*** Supplied records Section Begins ***
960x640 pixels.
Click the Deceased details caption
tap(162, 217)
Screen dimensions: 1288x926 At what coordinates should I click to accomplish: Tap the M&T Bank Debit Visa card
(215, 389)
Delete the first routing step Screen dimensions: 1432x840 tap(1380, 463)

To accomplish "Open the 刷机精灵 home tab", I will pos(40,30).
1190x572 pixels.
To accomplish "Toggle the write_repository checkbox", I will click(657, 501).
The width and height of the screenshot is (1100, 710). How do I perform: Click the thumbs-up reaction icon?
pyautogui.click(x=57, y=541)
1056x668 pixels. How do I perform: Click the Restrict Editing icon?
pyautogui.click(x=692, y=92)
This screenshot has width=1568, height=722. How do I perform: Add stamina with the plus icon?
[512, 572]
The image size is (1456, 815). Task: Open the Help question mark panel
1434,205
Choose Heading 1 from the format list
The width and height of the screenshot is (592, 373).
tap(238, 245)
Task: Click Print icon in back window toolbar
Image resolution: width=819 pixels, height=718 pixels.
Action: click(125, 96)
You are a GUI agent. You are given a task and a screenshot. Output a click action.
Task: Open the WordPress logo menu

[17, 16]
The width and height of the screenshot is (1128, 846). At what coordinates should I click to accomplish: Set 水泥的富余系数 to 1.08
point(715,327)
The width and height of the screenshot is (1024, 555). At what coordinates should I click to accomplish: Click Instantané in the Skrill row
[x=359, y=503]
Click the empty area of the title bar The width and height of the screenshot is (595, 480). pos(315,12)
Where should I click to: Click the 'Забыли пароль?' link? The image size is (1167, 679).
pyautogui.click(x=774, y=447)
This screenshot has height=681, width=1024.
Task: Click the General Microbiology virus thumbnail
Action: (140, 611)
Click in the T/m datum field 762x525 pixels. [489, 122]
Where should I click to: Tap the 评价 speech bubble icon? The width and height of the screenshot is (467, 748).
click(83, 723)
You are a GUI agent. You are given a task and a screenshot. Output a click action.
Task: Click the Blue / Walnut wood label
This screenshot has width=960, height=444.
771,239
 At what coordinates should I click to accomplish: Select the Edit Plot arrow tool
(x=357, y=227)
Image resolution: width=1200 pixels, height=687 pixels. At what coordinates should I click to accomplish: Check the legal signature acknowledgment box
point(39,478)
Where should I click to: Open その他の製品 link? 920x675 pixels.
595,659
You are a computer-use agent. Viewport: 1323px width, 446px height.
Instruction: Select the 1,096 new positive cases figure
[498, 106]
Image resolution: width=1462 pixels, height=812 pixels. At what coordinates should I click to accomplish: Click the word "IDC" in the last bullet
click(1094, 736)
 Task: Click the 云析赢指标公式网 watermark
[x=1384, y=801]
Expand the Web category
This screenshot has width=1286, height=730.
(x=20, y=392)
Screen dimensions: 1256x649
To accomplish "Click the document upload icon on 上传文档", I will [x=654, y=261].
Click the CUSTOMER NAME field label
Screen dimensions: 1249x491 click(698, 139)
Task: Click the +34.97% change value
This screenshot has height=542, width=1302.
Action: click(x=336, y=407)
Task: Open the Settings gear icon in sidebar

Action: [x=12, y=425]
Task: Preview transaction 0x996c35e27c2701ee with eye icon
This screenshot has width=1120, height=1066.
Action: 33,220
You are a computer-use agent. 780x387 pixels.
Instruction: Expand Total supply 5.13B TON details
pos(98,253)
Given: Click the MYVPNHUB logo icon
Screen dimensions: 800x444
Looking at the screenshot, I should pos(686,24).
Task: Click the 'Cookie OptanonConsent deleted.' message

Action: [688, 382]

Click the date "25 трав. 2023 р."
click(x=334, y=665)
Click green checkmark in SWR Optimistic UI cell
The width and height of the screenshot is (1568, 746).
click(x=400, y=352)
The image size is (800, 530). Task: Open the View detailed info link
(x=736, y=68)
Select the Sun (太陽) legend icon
*** Supplied records Section Ends ***
* To do
State how many lines of the entries contain the word "computer". Nothing besides the number belongs in the reply.

* Output of the task
2